The state just isn’t being smart, Fellmeth says. “It’s like a math quiz that they’re flunking. It’s not even an algebra quiz. It’s third-grade level.”

CAI’s lawsuit, then, is a means to a much-coveted end. The suit says that federal law requires states that collect federal foster-care funds to cover the cost of food, clothing, shelter, daily supervision, school supplies, personal incidentals, liability insurance and travel for visitation with birth parents.

“California applied for and willingly accepts this federal funding, but does not cover the costs incurred by foster parents as required by federal law,” the suit alleges. “Even as costs to feed, cloth, house, and transport foster children have risen every year, California’s foster care payment rates have not kept pace.”

After a 5-percent increase that took effect on Jan. 1, the state now pays foster families between $446 and $627 per month, depending on the child’s age. State law requires the reimbursement rates to rise according to increases in the California Necessities Index (CNI)—but that’s “subject to the availability of funds,” state law says. The lawsuit charges that even though the CNI rose 24.9 percent between 2001 and 2007, the state did not adjust the foster-care rates during that time. Between 1989 and 2001, the rates were increased twice—a 12-percent bump in 1990 and a 6-percent hike in 1996.

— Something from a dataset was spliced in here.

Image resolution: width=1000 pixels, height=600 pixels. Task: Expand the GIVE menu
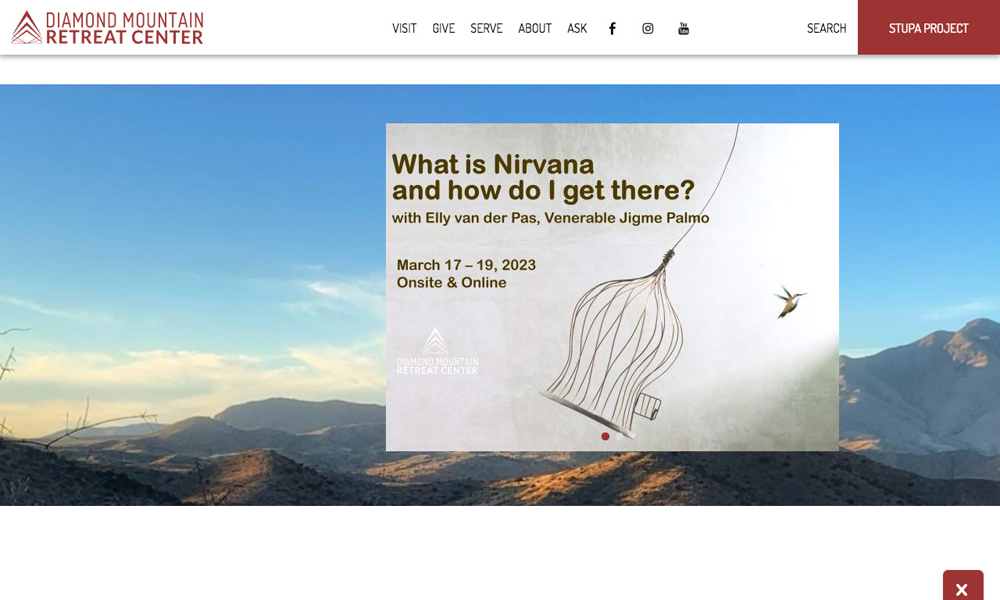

The lawsuit goes on to note that the U.S. Department of Agriculture estimates that, nationwide, a family earning between $43,400 and $73,100 per year, spends an average of $962.64 per month raising a single child. A study by the University of Maryland School of Social Work recommends raising California’s rates to $685 for a 2-year-old, $785 for a 9-year-old and $861 for a 16-year-old.

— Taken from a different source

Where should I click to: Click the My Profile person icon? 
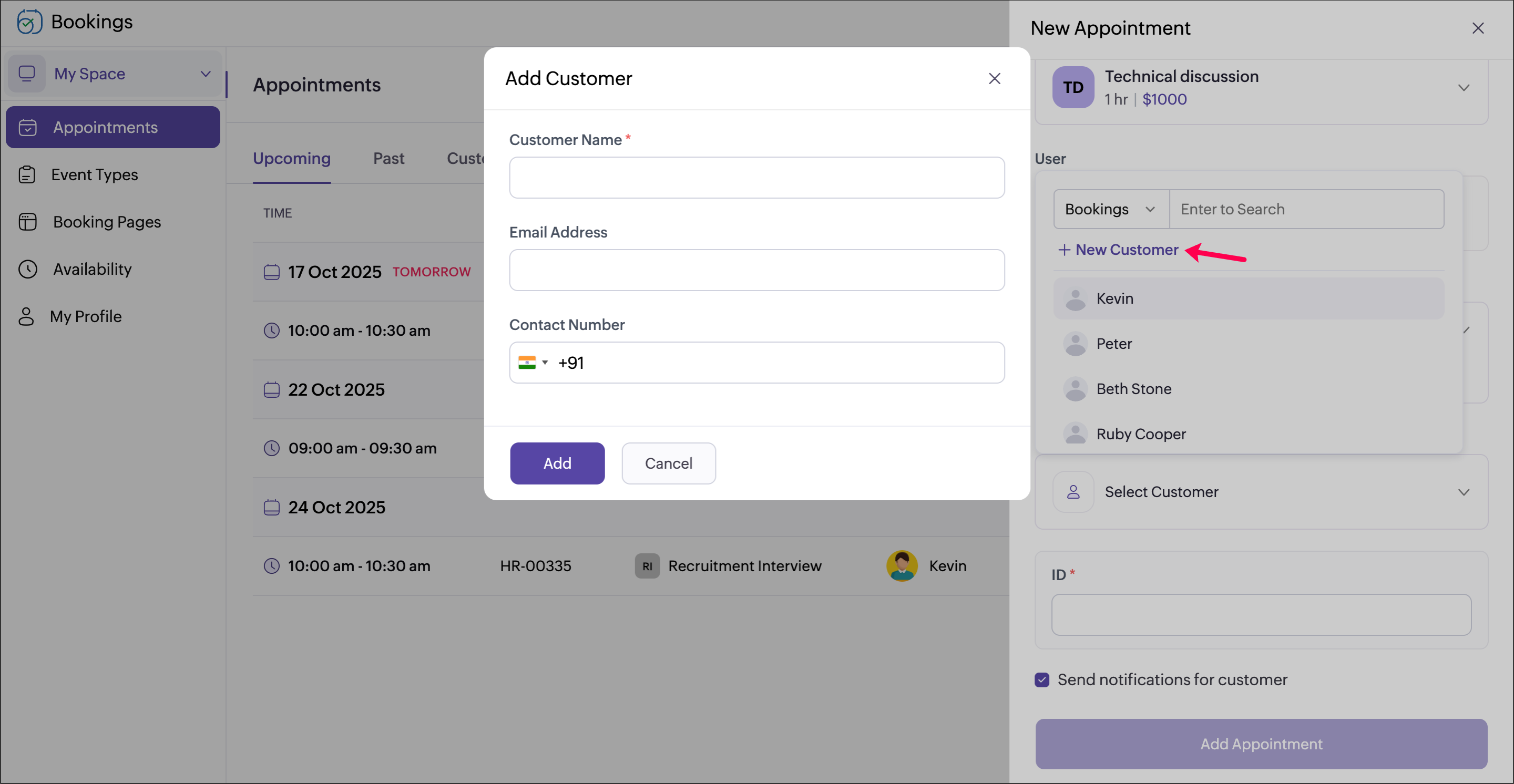click(x=26, y=316)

“We have good evidence,” Fellmeth says. “We’ve established that the state has no idea what the costs are. They don’t care.”

A spokesperson from the state Attorney General’s office referred CityBeat to the Department of Social Services for comment and, just before press time, e-mailed a copy of the state’s legal response, which essentially denies the plaintiffs’ substantive charges. A spokesperson for DSS said his office’s policy is to withhold comment on matters involving litigation.

As concerned as Fellmeth is about kids while they’re in foster care, he’s equally mindful of the before and after.

“Nobody ever talks about prevention,” he says. “Nobody ever talks about parenting education. Nobody ever talks about unwed births,” which correlate strongly to the demand for foster care, he says, particularly in the African-American community. “Then you’ve got methamphetamine, which hits hard and is even a bigger cause of poverty,” he adds. “It destroys maternal / paternal instinct. Probably 60 to 70 percent of the cases we see in our clinic are methamphetamine-connected. It’s enormous.”

After foster care, when kids “age out” of the system, they’re pretty much cast adrift, and too many become homeless. CAI proposes that the state set up a “transition guardian” program. Under it, the state would give each foster kid roughly $50,000 to live on for five years while receiving vocational training or higher education. The money would be distributed monthly through a court-approved guardian, and each recipient would be required to check in with a judge, preferably one who’s been overseeing a youth’s care since the first custody hearing, every six months.

“If you believe in family values, these are your children. Literally. Legally, these are your children. This is not welfare to someone else’s kids,” Fellmeth says. “You’ve been paying for them already. You’ve raised them. These are your courts. This is your state. Now, are you going to follow through? Are you going to be a good, decent parent and follow through like other parents do? Or are you going to be a bad parent? That’s the proposition.”